Gillian attends a trial in which Julia wants to maintain custody of Tommy. The judge berates her for her current living situation and calls upon Gillian and Julia to explain the circumstances under which Tommy came into the care of Julia. Neither would explain, so the judge adjourns. With a lack of funds, she is forced to sell her house and work as a prostitute. During an open house, Gillian meets Roy Phillips, a Piggly Wiggly executive who is interested in spending time with her. Somewhere, Richard arrives at a house. As he tries to find a way to enter, he is held at gunpoint by a woman, revealed to be his sister Emma.

==Production==
===Development===
In August 2013, HBO confirmed that the first episode of the season would be titled "New York Sour", and that it would be written by executive producer Howard Korder, and directed by executive producer Tim Van Patten. This was Korder's twelfth writing credit, and Van Patten's 13th directing credit.

==Reception==
===Viewers===
In its original American broadcast, "New York Sour" was seen by an estimated 2.38 million household viewers with a 0.9 in the 18-49 demographics. This means that 0.9 percent of all households with televisions watched the episode. This was a 13% decrease in viewership from the previous episode, which was watched by 2.73 million household viewers with a 0.9 in the 18-49 demographics.

===Critical reviews===
"New York Sour" received mostly positive reviews from critics. Matt Fowler of IGN gave the episode a "great" 8.2 out of 10 and wrote, "'New Your Sour' was engrossing from a 'here's where everyone is now' standpoint, but it offered very little in the way of trajectory. It's notable t [sic] main poster - the Season 4 key art - for this year features Nucky, Eli, and Chalky as the most prominent figures, because that's who's featured the most here. No Margaret (which fits, because it would be weird to follow her separate adventures) and no Van Alden, but they weren't missed."

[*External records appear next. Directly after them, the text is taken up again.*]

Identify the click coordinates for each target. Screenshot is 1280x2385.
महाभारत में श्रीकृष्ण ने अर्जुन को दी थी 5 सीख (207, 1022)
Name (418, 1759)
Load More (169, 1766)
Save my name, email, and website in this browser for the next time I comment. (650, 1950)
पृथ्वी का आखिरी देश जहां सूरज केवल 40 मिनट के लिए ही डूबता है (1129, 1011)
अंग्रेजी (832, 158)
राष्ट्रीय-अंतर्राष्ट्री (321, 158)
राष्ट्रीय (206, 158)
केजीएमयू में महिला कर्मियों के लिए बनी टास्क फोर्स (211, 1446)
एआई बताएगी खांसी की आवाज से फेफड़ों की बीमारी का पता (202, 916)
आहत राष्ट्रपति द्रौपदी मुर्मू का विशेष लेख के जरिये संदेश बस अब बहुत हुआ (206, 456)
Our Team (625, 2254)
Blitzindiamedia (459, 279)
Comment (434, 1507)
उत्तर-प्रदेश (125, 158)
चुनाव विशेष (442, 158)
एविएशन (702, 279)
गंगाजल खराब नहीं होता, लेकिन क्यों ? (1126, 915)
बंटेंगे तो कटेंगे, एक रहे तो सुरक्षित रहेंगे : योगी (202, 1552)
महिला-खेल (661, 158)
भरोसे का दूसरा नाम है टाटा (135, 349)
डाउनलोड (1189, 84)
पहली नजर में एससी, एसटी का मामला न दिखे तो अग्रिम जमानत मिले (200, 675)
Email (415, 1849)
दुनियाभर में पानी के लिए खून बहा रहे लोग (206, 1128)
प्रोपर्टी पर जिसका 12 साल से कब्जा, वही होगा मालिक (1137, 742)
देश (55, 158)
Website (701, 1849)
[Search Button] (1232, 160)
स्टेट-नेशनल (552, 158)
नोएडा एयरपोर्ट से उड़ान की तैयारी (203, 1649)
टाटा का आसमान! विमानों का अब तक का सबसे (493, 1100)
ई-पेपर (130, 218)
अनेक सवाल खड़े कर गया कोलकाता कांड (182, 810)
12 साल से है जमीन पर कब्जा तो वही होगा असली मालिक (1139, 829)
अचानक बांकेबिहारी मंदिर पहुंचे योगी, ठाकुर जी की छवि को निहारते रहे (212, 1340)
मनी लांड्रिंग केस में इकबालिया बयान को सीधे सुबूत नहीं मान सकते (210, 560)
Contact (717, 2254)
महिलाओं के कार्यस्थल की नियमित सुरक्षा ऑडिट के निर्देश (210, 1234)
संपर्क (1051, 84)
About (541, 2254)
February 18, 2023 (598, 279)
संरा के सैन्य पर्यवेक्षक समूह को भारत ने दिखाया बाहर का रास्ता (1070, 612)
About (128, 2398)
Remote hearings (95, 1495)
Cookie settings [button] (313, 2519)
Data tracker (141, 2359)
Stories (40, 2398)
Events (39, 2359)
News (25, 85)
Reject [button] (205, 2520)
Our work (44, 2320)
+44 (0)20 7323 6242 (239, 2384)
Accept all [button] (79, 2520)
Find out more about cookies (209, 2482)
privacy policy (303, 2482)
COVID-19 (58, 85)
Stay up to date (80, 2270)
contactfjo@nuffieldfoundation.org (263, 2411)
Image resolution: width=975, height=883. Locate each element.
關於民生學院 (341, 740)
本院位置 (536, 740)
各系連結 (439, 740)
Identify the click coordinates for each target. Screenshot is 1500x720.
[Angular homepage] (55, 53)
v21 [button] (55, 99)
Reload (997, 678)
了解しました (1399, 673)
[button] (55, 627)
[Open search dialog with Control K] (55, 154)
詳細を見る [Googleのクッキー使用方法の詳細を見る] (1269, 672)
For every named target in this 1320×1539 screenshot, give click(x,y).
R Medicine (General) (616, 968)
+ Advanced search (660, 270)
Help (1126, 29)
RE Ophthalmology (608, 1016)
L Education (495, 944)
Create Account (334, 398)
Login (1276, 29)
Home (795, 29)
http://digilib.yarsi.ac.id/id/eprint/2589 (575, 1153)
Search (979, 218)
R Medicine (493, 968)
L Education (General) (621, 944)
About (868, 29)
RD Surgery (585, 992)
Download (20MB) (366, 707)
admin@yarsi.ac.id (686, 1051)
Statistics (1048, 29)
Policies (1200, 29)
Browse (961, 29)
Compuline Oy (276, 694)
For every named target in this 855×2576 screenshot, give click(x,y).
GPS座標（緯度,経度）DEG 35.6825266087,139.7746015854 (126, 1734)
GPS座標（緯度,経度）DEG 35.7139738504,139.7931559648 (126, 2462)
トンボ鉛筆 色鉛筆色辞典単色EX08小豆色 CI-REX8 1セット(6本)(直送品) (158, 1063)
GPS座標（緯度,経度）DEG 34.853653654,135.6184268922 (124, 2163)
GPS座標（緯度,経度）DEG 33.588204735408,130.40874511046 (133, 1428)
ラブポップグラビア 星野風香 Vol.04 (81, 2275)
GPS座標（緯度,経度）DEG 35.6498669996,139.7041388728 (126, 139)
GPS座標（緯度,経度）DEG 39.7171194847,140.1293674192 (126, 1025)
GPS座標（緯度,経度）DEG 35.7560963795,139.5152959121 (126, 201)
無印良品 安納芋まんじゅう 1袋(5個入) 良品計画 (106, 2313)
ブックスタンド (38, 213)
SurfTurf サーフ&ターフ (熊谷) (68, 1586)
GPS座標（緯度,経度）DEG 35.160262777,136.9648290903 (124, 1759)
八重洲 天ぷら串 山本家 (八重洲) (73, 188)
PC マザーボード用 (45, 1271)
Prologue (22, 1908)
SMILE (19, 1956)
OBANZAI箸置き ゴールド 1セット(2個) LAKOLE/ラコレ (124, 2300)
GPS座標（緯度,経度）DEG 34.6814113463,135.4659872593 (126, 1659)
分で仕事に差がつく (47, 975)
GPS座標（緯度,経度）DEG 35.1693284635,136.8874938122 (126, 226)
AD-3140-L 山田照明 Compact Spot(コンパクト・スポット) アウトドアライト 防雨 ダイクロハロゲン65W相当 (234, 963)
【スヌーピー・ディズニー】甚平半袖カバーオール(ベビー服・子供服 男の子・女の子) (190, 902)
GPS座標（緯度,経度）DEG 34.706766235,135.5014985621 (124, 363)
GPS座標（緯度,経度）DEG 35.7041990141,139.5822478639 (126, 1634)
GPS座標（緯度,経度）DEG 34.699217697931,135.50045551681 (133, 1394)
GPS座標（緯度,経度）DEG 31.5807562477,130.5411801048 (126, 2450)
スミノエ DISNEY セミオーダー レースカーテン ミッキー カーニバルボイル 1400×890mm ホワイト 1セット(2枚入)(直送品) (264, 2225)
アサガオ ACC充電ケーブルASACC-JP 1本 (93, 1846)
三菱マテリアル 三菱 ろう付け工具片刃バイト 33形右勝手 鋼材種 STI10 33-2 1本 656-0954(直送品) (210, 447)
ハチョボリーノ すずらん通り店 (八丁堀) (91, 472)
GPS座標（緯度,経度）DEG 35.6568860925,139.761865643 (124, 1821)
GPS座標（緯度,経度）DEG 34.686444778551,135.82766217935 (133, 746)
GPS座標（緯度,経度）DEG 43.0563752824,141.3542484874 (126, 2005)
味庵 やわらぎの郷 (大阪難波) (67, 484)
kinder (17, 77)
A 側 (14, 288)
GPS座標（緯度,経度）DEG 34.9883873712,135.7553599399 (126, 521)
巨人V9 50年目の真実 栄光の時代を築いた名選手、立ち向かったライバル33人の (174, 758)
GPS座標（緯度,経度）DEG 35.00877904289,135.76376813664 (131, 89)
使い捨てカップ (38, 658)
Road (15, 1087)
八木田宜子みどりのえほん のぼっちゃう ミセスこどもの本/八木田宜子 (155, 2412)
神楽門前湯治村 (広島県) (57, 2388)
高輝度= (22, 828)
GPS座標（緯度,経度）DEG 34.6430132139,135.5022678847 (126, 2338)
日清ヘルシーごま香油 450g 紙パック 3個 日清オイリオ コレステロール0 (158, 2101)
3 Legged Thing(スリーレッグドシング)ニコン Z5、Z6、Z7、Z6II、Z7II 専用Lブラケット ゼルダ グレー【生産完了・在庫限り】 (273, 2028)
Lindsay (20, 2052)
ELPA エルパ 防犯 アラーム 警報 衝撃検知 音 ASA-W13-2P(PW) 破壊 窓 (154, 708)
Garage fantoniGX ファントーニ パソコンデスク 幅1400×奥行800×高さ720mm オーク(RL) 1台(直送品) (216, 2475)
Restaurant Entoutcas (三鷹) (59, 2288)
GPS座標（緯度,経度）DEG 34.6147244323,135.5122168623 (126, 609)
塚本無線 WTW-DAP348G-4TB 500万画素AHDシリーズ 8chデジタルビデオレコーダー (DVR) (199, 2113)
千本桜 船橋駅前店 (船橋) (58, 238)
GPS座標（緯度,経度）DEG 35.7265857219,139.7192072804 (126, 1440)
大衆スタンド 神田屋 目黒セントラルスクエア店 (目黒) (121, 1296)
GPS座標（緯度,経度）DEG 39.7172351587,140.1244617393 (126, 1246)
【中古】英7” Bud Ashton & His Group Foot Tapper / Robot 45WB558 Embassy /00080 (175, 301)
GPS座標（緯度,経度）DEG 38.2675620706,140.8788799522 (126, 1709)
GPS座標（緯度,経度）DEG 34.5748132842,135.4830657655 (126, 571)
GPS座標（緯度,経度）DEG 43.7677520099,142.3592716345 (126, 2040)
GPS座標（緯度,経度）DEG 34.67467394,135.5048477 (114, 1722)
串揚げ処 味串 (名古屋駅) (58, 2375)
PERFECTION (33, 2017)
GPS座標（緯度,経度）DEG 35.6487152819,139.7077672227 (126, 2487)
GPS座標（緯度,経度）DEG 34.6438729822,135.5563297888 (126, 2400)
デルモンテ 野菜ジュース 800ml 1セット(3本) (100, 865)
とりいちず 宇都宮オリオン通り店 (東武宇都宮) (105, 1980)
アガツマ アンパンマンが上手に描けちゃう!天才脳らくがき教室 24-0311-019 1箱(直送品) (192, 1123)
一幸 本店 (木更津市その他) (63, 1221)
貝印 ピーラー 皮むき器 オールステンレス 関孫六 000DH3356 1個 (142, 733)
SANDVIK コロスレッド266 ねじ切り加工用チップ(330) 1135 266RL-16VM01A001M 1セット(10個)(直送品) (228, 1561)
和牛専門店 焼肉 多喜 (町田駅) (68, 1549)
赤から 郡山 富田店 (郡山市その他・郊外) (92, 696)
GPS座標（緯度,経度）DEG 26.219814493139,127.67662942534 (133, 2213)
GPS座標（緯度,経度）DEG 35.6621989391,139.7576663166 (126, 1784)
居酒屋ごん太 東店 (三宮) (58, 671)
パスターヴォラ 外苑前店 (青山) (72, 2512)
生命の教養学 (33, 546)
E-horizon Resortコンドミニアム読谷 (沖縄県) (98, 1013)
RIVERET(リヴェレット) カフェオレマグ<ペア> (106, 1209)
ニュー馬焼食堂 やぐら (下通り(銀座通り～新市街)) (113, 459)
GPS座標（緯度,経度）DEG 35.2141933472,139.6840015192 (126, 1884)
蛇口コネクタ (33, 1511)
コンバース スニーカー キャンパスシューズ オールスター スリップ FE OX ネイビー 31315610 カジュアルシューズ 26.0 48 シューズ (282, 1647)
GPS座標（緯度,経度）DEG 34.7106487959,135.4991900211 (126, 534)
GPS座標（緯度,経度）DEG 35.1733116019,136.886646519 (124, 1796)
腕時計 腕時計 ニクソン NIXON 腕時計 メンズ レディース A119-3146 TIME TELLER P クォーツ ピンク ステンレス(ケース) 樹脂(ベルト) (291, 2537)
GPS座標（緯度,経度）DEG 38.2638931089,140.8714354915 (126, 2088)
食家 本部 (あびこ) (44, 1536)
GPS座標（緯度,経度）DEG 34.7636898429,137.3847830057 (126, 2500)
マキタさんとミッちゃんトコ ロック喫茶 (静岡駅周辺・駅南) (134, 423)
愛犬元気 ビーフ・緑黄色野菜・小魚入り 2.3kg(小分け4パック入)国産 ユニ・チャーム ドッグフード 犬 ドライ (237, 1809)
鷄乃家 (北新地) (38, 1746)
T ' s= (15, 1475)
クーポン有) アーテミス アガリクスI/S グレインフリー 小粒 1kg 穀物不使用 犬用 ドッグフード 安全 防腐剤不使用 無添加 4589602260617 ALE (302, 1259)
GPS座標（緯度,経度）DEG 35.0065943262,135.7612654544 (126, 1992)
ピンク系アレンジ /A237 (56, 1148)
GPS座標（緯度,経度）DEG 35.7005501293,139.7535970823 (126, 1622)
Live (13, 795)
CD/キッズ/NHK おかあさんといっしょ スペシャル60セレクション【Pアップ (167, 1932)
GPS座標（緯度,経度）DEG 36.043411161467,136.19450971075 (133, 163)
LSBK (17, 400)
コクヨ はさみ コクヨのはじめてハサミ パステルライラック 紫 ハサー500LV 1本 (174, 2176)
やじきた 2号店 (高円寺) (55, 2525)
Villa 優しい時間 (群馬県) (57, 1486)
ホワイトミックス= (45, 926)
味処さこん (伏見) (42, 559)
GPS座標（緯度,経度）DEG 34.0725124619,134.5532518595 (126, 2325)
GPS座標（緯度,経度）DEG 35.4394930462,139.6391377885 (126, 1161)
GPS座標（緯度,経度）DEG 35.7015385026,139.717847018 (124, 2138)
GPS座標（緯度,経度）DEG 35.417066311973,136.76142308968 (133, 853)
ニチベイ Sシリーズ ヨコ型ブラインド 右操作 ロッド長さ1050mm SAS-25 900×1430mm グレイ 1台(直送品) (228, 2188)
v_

Genevieve Valentine of The A.V. Club gave the episode a "B+" grade and wrote, "But for major themes this season, you see them set out in the first two minutes: Never underestimate a man alone; survival is a performance art. Neither of these is any surprise, in a show so much about the lies (and the corpses) on which empires are built, but this episode leaves us in no doubt that this season, the actors have it, and he who stands alone might stand last."

Alan Sepinwall of HitFix wrote, "Season 4 gets off to a very promising start by having the first spot of trouble originate in Chalky's corner of this world." Seth Colter Walls of Vulture gave the episode a 3 star rating out of 5 and wrote, "even if it's not as perfectly smooth-at-every-moment, it's good to have the chaotic, occasionally profound Boardwalk Empire back on the scene. As a cold-bitten realist like Chalky might say to Dunn (or anyone else who asked): Perfection is sometimes impossible, and maybe overrated, too."

Rodrigo Perez of IndieWire wrote, "Boardwalk Empire has a load of talented actors and writers, but them scribes sure like to take their time. We'd ask aloud if the Boardwalk staff are ever going to change their dynamic — or even consider shifting the reach for power-play paradigm with every season — but we wouldn't count on it." Chris O'Hara of TV Fanatic gave the episode a 4 star rating out of 5 and wrote, "Winter is coming to Boardwalk Empire, as Season 4 opened not in Atlantic City but in Warsaw, Indiana. If learning it was home to the second longest contiguous brick wall in the world wasn't exciting enough, we also got our first glimpse this season of Richard Harrow doing his thing. The opening scene of 'New York Sour' set the tone for the rest of the episode, which was cold and dark... but also a very entertaining start to the new year."

Michael Noble of Den of Geek wrote, "There was just so much going on that they couldn't possibly be squeezed in. A great opener that proved just what an embarrassment of riches we have to enjoy." Paste gave the episode a 7.1 out of 10 rating and wrote, "The wheels within wheels of Boardwalk Empires massive plot machine kick off here, but it doesn't feel as big as what we saw with the opening of season one or season three."